Tuba was, is, and always will be the people’s drink—homegrown, unpretentious, readily accessible, and as far as general knowledge is concerned, devoid of any standards of quality or drinking etiquette. But of course, aside from the supreme ability of being able to drink quantities of it without toppling over in drunken stupor, there are standards of flavor as any connoisseur will tell you.
—Merlie Alunan, writer and teacher, UP Visayas Tacloban College
The tuba wine is found in many parts of the Philippines, not just in Leyte or Samar. Tuba uplifts the spirit and the body and has the power to either intoxicate or to energize. To some it is a bitter drink, and to others a sweet and lively drink. That is the paradox of this drink because it also reflects both the bitter and sweet lives of those who gather, ferment, and sell the wine. The book describes that life in the coconut farm can be unsettling and hard, yet the tuba gatherer looks to a better and equitable future.
—Leo Almeria, interior designer and advocate for preserving historical buildings in Leyte
An “alamat” (mythical legend) in reverse, unraveling the mystique of tuba, thus giving it the identity it deserves, and promoting pride beyond its commercial prospects. Reading the book is to look into the eyes of one who has quaffed tuba and understood why, at some time, one must make a toast to life, or dance to the strums of a lone guitar, or move with flair and hearty enjoyment to the beat of a drinking song. To pass up on the chance to make the toast is to miss out on an unforgettable experience.

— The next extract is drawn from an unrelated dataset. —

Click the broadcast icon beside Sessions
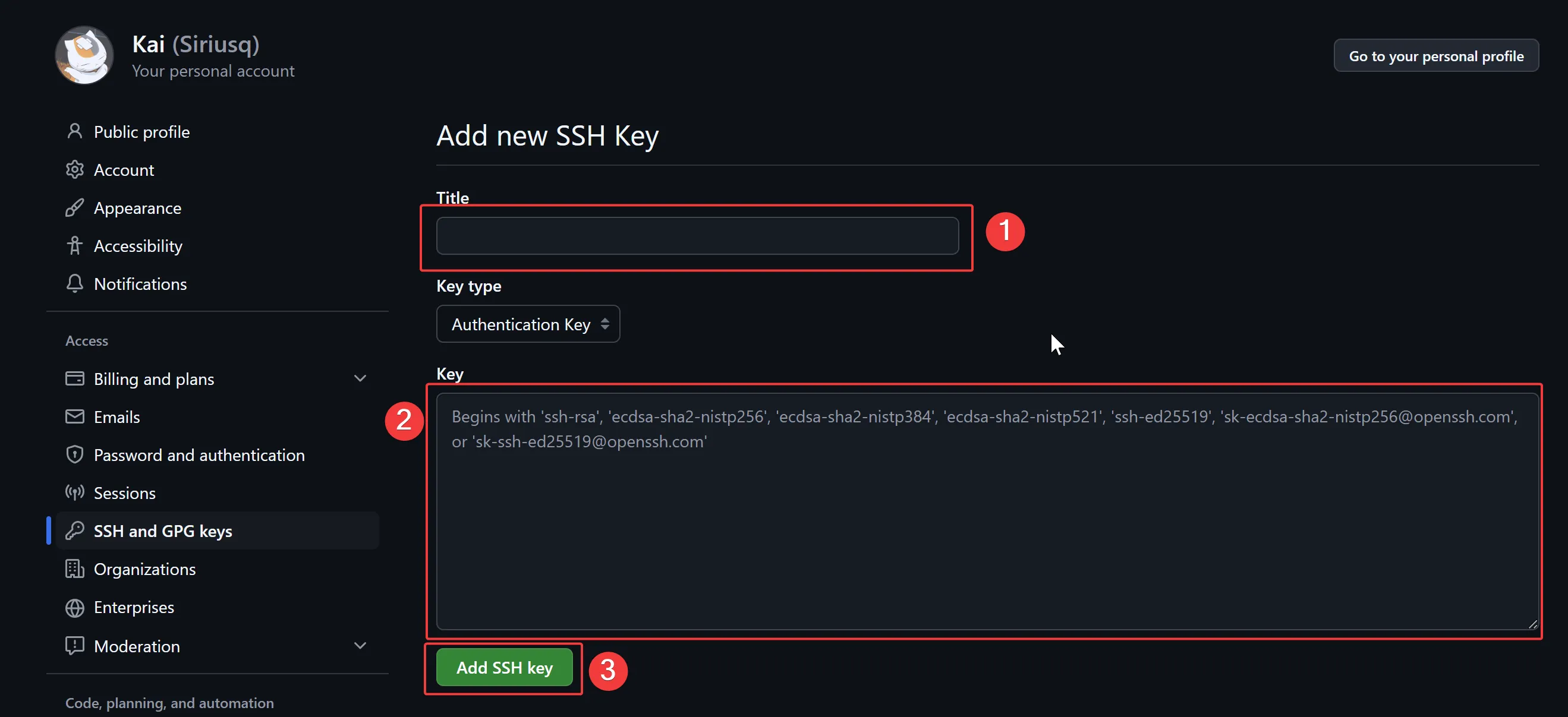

—Dalisay Capucion-Sevilla, NGO volunteer and management consultant to the Provincial Governor of Leyte
This book introduces readers to tuba, an indigenous wine of the Philippines collected from each gentle drip of the sap from the inflorescence of a coconut. In Leyte and Samar, tuba is the traditional drink that flows freely during celebrations, fiestas, weddings, funeral wakes, and birthday parties. The wine binds together the Waray-waray-speaking people to seek a common purpose and gives them hope for a better future despite natural calamities, tragedies, and benign neglect.
About the Author
True to his eclectic interests and concerns, Arturo G. Pacho has written on urban development, local government, ethics in government, public enterprise, and the ethnic Chinese community. In his professional life, Art did research and taught graduate classes in public administration at the University of the Philippines and as a teaching fellow at Kent State University, where he taught undergraduate classes in political science. Art also studied at Rutgers University in New Jersey, focusing on urban and regional planning. Retiring from the City of Los Angeles government as a management analyst, Art found the research on tuba a refreshing change and a good reason to return to his roots. He grew up in Tacloban City and has continued his commitment to support projects on the arts, education, and public health in Leyte.